PROBLEM STATEMENT: Rewrite the entries from the start of the records through the line containing "(x=1840, y=927)", replacing "strikethrough" with "underline" and leaving everything else unchanged.

DATA SUPPLIED:
● ● ● ● ●

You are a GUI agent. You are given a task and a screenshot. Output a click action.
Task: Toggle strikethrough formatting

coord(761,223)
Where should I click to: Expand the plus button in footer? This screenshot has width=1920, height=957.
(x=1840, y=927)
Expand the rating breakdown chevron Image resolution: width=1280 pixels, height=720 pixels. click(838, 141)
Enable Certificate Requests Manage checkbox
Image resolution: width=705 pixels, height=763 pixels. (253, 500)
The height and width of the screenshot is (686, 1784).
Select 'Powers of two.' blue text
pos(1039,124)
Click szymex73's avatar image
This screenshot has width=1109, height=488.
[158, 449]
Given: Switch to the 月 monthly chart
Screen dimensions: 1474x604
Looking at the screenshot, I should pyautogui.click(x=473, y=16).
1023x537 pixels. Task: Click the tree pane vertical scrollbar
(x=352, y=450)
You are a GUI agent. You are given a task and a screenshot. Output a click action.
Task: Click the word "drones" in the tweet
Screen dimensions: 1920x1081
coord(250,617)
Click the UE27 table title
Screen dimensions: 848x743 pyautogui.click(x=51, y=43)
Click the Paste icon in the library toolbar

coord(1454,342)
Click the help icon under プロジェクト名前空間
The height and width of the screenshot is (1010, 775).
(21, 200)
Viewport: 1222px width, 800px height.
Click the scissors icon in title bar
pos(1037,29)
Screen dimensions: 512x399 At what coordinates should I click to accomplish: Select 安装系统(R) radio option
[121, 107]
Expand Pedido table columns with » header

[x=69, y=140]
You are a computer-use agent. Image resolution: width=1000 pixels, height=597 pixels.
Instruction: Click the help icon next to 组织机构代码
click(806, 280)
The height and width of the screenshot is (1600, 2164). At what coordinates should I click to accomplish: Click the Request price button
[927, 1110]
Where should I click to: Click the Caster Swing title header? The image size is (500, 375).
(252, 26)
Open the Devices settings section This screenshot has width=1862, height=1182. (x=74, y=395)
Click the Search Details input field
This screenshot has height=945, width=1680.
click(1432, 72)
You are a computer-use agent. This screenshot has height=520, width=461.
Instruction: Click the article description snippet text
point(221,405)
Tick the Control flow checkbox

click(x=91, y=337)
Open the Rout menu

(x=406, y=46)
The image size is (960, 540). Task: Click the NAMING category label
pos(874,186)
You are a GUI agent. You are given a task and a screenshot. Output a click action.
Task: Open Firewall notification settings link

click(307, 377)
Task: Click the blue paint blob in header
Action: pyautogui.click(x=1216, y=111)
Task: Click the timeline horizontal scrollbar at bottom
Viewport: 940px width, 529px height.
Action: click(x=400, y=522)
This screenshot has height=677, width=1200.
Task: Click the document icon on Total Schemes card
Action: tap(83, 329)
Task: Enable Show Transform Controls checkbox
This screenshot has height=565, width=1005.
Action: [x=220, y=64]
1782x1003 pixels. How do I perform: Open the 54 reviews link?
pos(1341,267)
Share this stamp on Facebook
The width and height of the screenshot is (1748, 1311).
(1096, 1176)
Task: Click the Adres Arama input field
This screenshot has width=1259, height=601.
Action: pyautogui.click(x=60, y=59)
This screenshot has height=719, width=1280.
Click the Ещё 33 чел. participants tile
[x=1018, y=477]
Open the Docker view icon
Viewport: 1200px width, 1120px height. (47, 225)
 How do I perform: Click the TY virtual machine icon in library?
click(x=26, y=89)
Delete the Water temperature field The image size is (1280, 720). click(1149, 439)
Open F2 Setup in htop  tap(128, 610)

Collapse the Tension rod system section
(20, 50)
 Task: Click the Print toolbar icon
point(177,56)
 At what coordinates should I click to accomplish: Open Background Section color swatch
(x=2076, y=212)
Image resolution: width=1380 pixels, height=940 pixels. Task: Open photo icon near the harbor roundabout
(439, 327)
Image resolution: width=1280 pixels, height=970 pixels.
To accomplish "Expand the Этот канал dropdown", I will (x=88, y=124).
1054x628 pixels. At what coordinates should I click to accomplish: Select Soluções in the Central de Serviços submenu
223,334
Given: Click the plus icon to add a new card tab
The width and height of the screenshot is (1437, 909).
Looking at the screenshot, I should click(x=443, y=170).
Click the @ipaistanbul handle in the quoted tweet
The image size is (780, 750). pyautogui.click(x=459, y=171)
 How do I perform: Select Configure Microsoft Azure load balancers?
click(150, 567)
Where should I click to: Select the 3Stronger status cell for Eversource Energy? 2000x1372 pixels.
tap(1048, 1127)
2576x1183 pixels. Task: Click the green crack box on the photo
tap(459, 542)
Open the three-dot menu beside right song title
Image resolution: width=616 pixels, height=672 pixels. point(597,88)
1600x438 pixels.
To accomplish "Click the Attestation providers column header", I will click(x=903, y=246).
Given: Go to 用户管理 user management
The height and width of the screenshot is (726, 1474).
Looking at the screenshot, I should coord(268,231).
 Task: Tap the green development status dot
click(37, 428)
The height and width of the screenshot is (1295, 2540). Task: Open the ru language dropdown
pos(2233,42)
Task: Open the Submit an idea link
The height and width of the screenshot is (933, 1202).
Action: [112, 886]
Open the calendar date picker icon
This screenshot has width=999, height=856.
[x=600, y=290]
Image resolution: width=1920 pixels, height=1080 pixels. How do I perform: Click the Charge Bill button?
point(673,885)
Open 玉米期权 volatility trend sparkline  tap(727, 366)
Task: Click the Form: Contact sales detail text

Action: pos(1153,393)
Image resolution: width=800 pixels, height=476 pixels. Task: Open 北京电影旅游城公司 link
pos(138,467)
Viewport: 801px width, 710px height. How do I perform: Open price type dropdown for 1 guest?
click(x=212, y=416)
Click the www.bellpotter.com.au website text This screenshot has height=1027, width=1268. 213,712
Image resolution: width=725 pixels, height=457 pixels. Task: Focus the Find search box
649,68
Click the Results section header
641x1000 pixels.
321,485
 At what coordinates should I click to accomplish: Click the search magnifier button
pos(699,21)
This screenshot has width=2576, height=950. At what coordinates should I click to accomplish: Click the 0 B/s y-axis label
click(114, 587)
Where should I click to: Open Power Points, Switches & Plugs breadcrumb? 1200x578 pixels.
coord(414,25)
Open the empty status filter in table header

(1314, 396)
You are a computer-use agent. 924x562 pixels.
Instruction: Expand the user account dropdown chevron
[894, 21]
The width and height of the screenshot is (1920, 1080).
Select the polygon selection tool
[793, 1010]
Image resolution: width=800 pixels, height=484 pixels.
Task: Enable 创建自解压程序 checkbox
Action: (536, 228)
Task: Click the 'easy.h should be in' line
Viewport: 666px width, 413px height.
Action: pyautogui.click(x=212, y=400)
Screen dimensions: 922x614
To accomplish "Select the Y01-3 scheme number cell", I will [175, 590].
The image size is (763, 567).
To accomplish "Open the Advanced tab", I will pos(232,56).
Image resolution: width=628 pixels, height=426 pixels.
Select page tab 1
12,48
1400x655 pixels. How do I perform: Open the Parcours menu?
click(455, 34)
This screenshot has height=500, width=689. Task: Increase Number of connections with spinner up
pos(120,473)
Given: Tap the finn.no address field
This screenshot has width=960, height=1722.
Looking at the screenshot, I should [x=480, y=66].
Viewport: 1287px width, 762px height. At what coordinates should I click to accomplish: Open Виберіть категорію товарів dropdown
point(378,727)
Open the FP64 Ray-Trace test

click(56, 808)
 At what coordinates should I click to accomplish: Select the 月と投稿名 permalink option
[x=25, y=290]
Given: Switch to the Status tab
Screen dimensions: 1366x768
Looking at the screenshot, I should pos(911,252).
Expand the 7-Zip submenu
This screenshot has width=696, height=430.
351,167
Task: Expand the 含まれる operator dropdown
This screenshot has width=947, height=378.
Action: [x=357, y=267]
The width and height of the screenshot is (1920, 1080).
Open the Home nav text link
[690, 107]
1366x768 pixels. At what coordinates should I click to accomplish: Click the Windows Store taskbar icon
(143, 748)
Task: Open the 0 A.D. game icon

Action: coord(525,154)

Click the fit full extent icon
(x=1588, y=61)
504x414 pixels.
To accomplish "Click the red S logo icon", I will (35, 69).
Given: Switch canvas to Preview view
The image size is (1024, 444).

● ● ● ● ●

FINAL ANSWER:
You are a GUI agent. You are given a task and a screenshot. Output a click action.
Task: Toggle underline formatting

coord(761,223)
Where should I click to: Expand the plus button in footer? This screenshot has width=1920, height=957.
(x=1840, y=927)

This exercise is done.